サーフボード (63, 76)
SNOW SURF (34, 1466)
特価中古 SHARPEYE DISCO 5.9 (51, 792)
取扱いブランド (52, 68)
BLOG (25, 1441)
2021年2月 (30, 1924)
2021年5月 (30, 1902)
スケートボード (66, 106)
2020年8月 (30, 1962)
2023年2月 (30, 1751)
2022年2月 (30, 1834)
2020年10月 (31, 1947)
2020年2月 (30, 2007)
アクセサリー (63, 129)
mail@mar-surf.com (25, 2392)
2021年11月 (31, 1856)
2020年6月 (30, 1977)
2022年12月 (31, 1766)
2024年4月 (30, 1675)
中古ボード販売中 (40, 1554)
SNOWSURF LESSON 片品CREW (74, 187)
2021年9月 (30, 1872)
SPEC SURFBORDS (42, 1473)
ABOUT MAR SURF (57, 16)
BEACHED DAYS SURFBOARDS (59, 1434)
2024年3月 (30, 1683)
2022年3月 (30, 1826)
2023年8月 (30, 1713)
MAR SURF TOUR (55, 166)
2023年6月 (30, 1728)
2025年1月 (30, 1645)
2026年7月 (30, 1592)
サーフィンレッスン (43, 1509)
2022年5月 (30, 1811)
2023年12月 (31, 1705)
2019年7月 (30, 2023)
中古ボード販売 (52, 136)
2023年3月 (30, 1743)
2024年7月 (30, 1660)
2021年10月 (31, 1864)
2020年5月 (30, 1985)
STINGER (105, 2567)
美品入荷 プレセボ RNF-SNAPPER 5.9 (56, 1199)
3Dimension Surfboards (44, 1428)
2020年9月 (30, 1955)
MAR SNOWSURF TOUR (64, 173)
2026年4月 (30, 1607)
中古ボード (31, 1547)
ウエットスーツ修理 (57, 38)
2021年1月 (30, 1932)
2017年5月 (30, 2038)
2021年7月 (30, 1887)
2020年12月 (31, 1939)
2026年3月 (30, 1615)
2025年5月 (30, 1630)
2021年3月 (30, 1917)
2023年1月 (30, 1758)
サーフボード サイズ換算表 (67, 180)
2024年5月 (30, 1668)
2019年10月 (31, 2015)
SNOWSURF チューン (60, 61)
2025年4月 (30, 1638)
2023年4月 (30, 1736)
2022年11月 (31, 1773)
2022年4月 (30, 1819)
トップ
# # # #
# TASK BRIEF
Whatever lies between the line containing "3Dimension Surfboards (44, 1428)" and the final line above, both included, must be returned exactly.

# TASK ANSWER
3Dimension Surfboards (44, 1428)
2020年9月 (30, 1955)
MAR SNOWSURF TOUR (64, 173)
2026年4月 (30, 1607)
中古ボード (31, 1547)
ウエットスーツ修理 (57, 38)
2021年1月 (30, 1932)
2017年5月 (30, 2038)
2021年7月 (30, 1887)
2020年12月 (31, 1939)
2026年3月 (30, 1615)
2025年5月 (30, 1630)
2021年3月 (30, 1917)
2023年1月 (30, 1758)
サーフボード サイズ換算表 (67, 180)
2024年5月 (30, 1668)
2019年10月 (31, 2015)
SNOWSURF チューン (60, 61)
2025年4月 (30, 1638)
2023年4月 (30, 1736)
2022年11月 (31, 1773)
2022年4月 (30, 1819)
トップ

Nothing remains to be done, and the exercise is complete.